DANIŞTAY TETKİK HAKİMİ : …
DÜŞÜNCESİ :Kararın düzeltilmesi isteminin reddi gerektiği düşünülmektedir.
TÜRK MİLLETİ ADINA
Karar veren Danıştay Onuncu Dairesince gereği görüşüldü:
Danıştay dava daireleri ile İdari veya Vergi Dava Daireleri Kurullarının temyiz üzerine verilen kararları hakkında, ancak 2577 sayılı İdari Yargılama Usulü Kanunu'nun (geçici 8. maddesi uyarınca uygulanmaya devam edilen) 54. maddesinde yazılı nedenlerle kararın düzeltilmesi istenebilir. Kararın düzeltilmesi dilekçesinde öne sürülen hususlar ise, anılan maddede yazılı nedenlerden hiçbirine uymamaktadır.
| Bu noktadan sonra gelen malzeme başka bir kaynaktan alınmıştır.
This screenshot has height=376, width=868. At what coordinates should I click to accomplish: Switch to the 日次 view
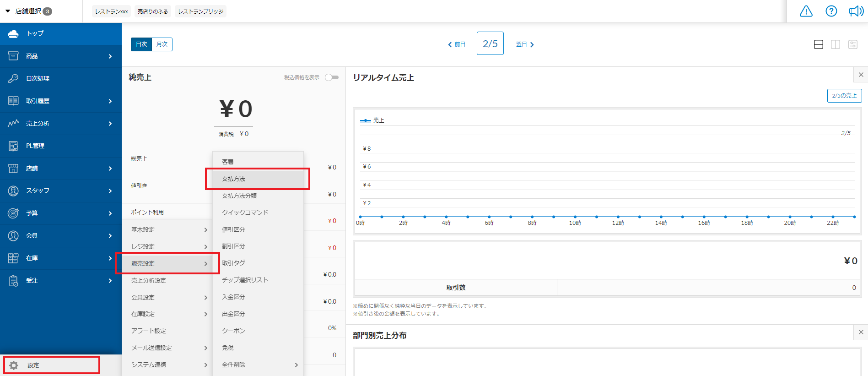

Bununla birlikte, dosyanın Dairemizin E:2020/3413 sayılı dosyası ile birlikte incelenmesinden; 5233 sayılı Kanun kapsamında yapılan başvurularda davalı idare tarafından yapılacak incelemelerde, kararlarda tazmini öngörülen zarar döneminde 5233 sayılı Kanun kapsamında davacıların mal varlığına ulaşamama zararlarının bulunup bulunmadığının araştırılacağı, kadastro çalışması tamamlanan yerlerde yapılmış ya da yapılacak keşiflerde, komisyonca davacılar lehine tespit edilen taşınmazların tapu kayıtlarının davacılardan isteneceği, tapu kayıtlarının ibraz edilememesi halinde ise davacılardan zilyetlik iddiaları ile kadastro tespiti arasındaki farklılığın nereden kaynaklandığını açıklar bilgi ve belgelerin (dava, belge, sözleşme vs.) sunulmasının isteneceği, aksi takdirde keşifte tespit edilen tapusuz taşınmazların değerlendirilemeyeceği ve taşınmazlar için mükerrer ödemeye neden olunmayacak gerekli tedbirlerin alınacağı açıktır.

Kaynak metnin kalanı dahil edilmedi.